Bolu Kartalkaya Kayak Merkezi'ndeki Grand Kartal Otel'de yaşanan ve 78 kişinin hayatını kaybettiği yangın, yüksek katlı binalarda oturanların alabileceği önlemleri tekrar gündeme taşıdı. Türkiye Yangından Korunma ve Eğitim Vakfı (TÜYAK) Başkan Vekili Taner Kaboğlu, yangın güvenliği konusunda önemli açıklamalarda bulundu.
Kaboğlu, yangının önlenmesi ve yangın çıktıktan sonra alınacak önlemlerin iki ayrı kategoriye ayrıldığını belirtti. Yangının çıkmasını önlemenin yanı sıra, yangın çıktıktan sonra doğru müdahale ve kontrolün de hayati önem taşıdığını vurguladı. Yüksek katlı binalarda ve gökdelenlerde yükseklik arttıkça alınan tedbirlerin de değiştiğine dikkat çekti.
Türkiye'de yüksek bina kavramının, itfaiyenin hem insanları kurtarması hem de binanın dışından yangına müdahale etmesiyle ilgili yükseklikler baz alınarak belirlendiğini ifade eden Kaboğlu, "İtfaiyenin dışarıdan müdahalesi mümkün olmadığı zaman binanın içine girerek yangını durdurması ve insanları kurtarması söz konusu olabilir. Dolayısıyla bu tür yüksek binalarda bütün önlemlerin ona göre alınmış olması gerekir." dedi.
Kaboğlu, 51,5 metrenin üzerindeki yeni yapılan tüm binalarda otomatik yağmurlama (sprinkler) sisteminin zorunlu olduğunu, çünkü itfaiyenin bu kadar yüksek katlara müdahalesinin uzun süreceğini belirtti. Ayrıca, yüksek katlı binalarda otomatik algılama ve ihbar sisteminin de zorunlu olduğunu dile getirdi.
Yangın kaçış önlemlerinin en önemlisinin kaçış merdivenleri olduğunu vurgulayan Kaboğlu, bu merdivenlerin yangına dayanıklı malzemelerle ayrıldığını ve güvenli bir kaçış imkanı sunduğunu söyledi. Ancak, yangın merdivenlerine erişilen yolların kapatılmasının ve yanıcı malzemeyle doldurulmasının çok yanlış olduğunu ifade etti.

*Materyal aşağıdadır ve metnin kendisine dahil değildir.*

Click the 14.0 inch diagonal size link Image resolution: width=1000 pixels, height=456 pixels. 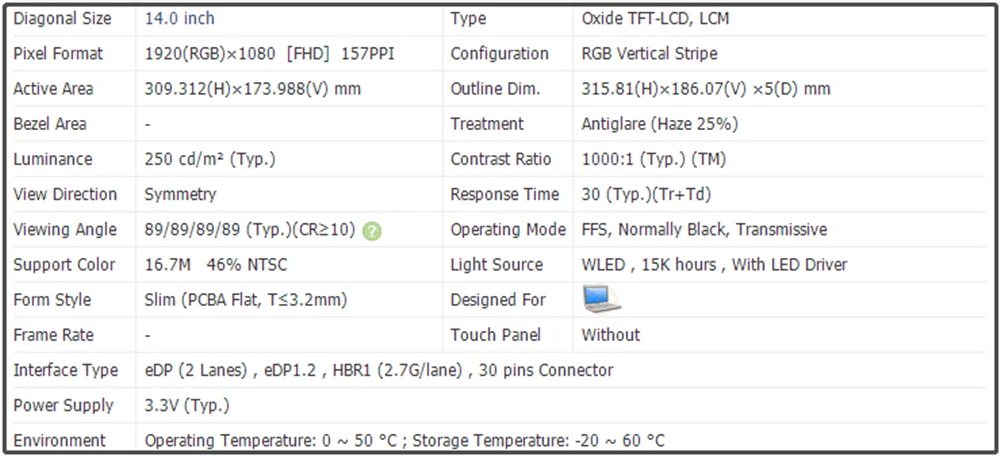[x=180, y=18]
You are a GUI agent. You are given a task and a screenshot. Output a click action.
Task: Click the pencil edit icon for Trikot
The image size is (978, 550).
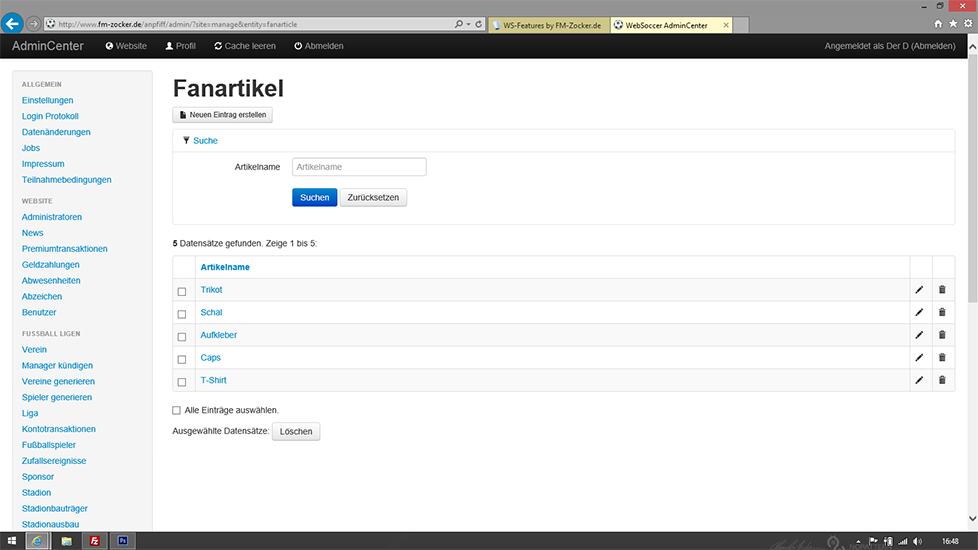tap(919, 290)
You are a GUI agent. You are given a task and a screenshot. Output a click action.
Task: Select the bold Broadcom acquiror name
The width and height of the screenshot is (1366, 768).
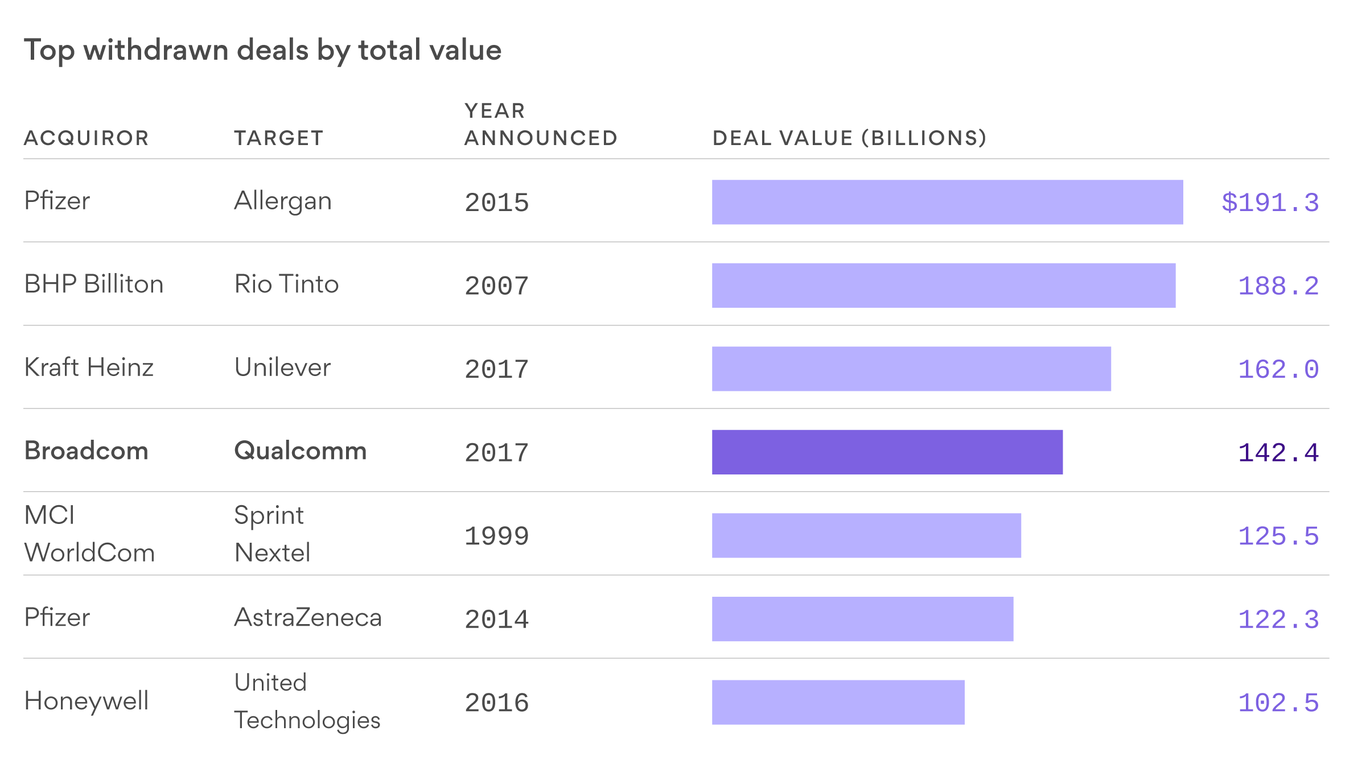[86, 451]
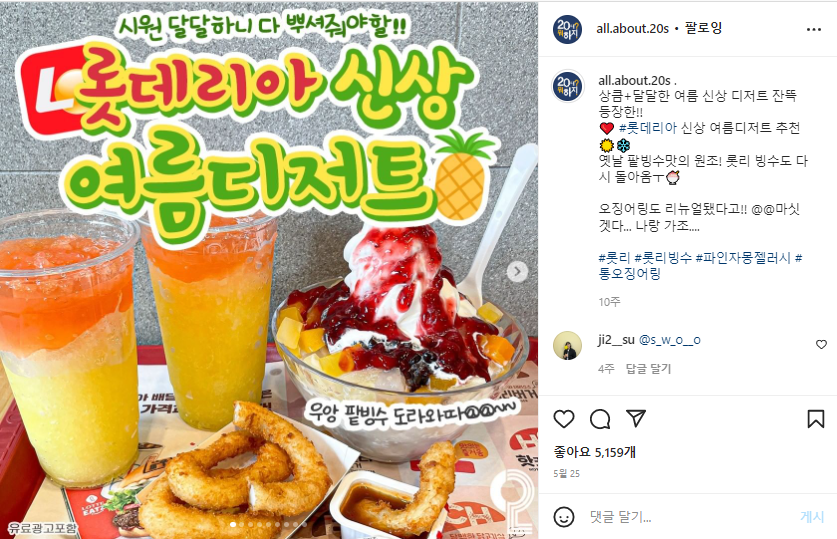
Task: Toggle the 팔로잉 following status
Action: coord(704,28)
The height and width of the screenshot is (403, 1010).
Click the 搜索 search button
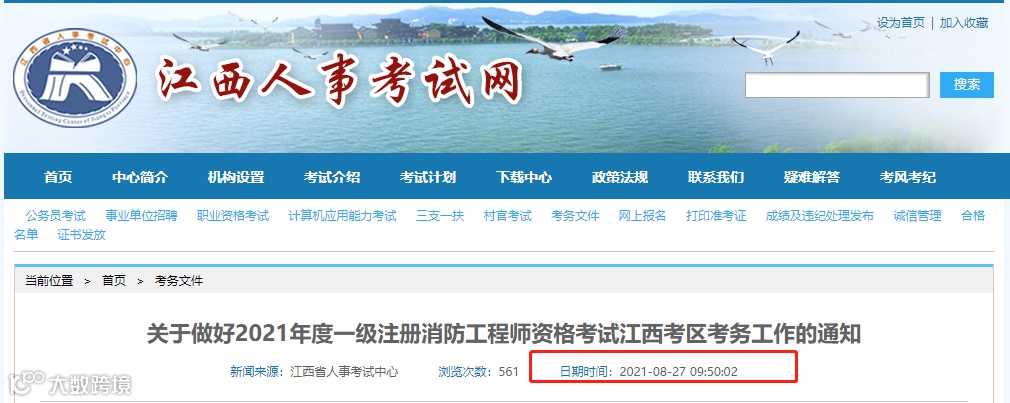(x=966, y=84)
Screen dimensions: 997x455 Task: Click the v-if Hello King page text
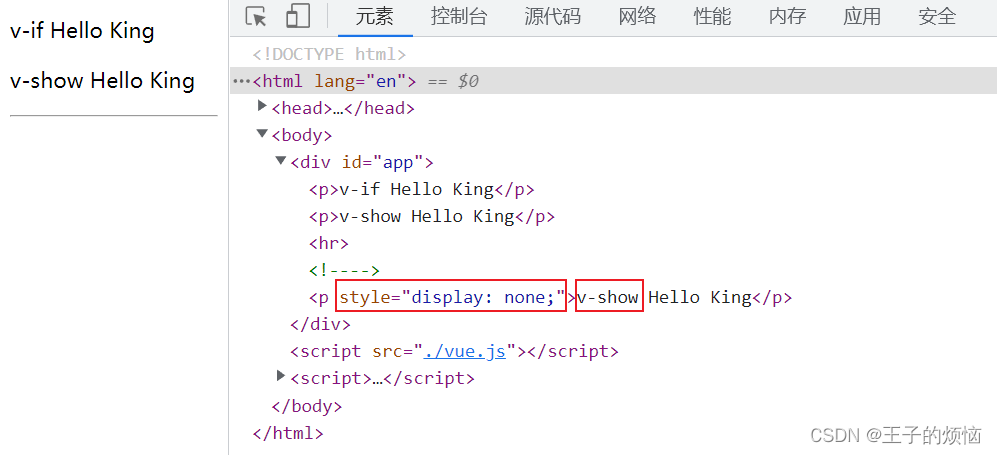(82, 31)
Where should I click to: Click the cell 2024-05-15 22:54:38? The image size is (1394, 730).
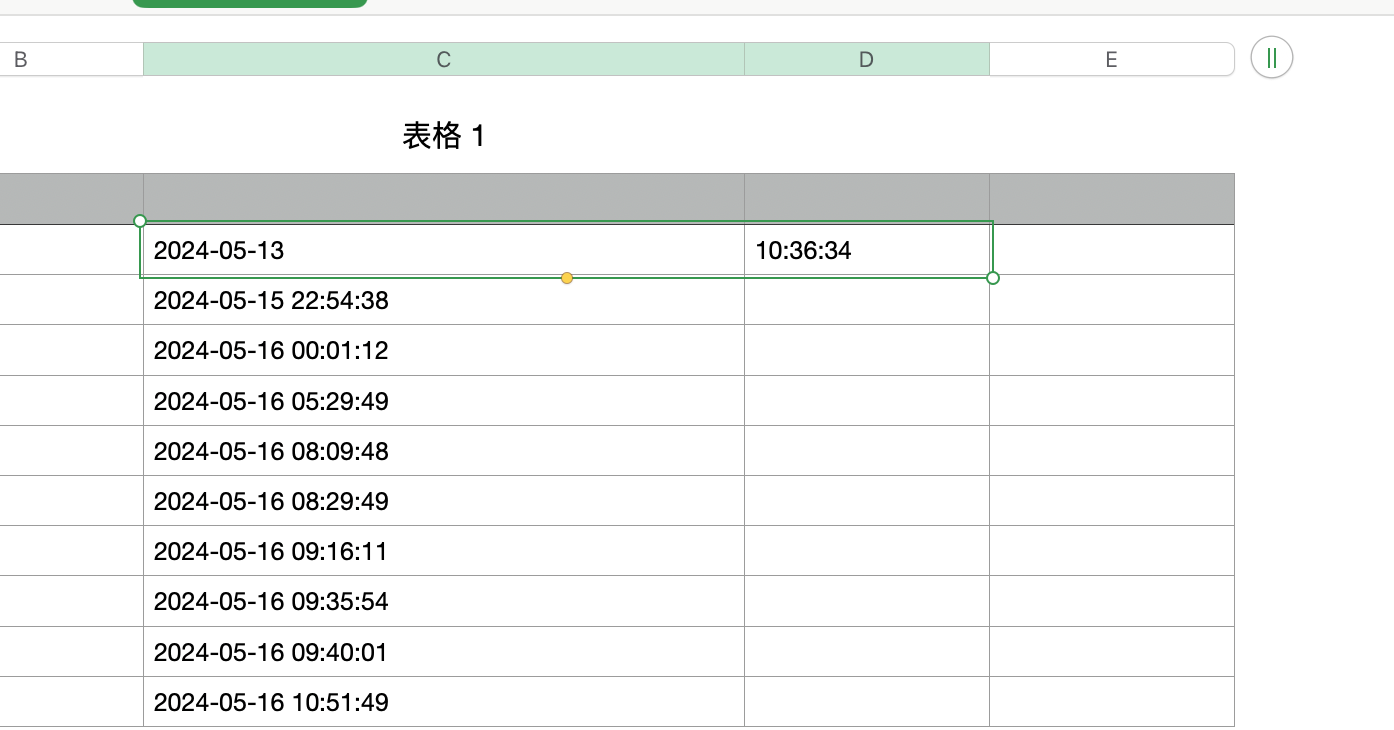coord(443,300)
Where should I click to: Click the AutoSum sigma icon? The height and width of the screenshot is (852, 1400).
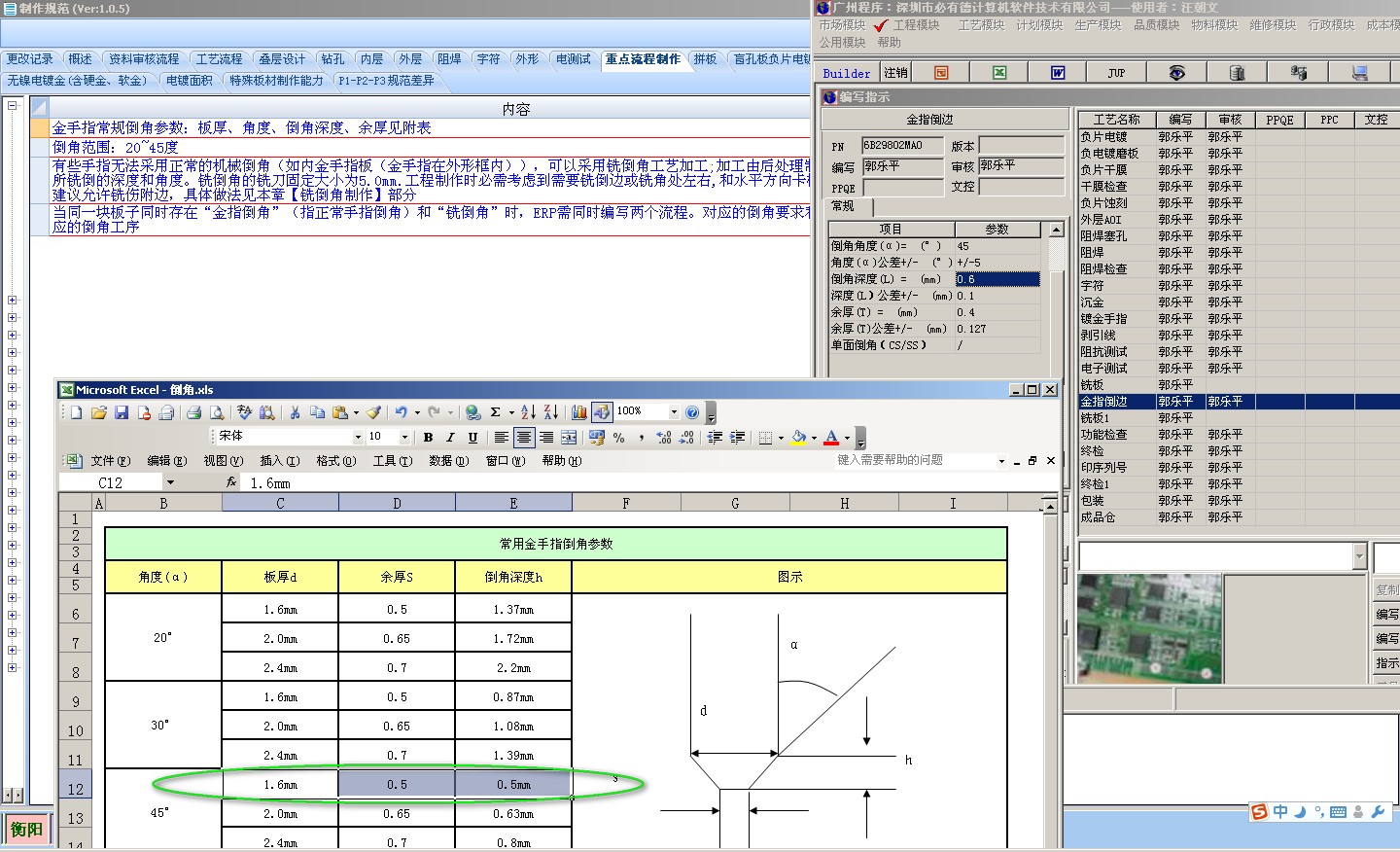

Ahşap malzemenin tamamının çok yanıcı olduğu bilgisinin doğru olmadığını belirten Kaboğlu, alevlere 120 dakikaya kadar dayanabilen malzemelerin bulunduğunu, otel kapılarının da ahşap olmasına rağmen yangına dayanıklı olması gerektiğini söyledi.
Kaboğlu, yangın anında kaçış yollarının belirlenmesi, yönlendirme işaretlerinin takip edilmesi, güvenli alana çıkılması gerektiğini, eğer kaçış mümkün değilse dumandan etkilenmeyecek bir alanda kalınması ve kurtarma ekiplerinin beklenmesi gerektiğini ifade etti. Camdan atlamanın ve başkalarını kurtarmak için kendini riske atmanın doğru olmadığını vurguladı.
Yangın anında dumanın içerisinde bulunan zehirli gazların insanı çok çabuk etkileyebileceğine dikkat çeken Kaboğlu, "Isınan hava her zaman yükseldiği için duman da her zaman tavanda birikir. Onun için alçakta kalmak, burada nefes alıp vermek çok kritik." dedi.
Yangın, deprem, sel gibi afetlerde can kaybını azaltan en önemli unsurlardan birinin tatbikat olduğunu dile getiren Kaboğlu, bu alışkanlığın Türkiye'de henüz yeterince yaygın olmadığını söyledi. Herkesin bu konuda sorumluluk alması gerektiğini ve bilgiye ulaşmanın kolay olduğu bu çağda kendini güncel tutmanın önemini vurguladı.
Kaboğlu, "Biz önce tedbirimizi alacağız, ondan sonra kendimizi Allah'a emanet edeceğiz." diyerek sözlerini tamamladı.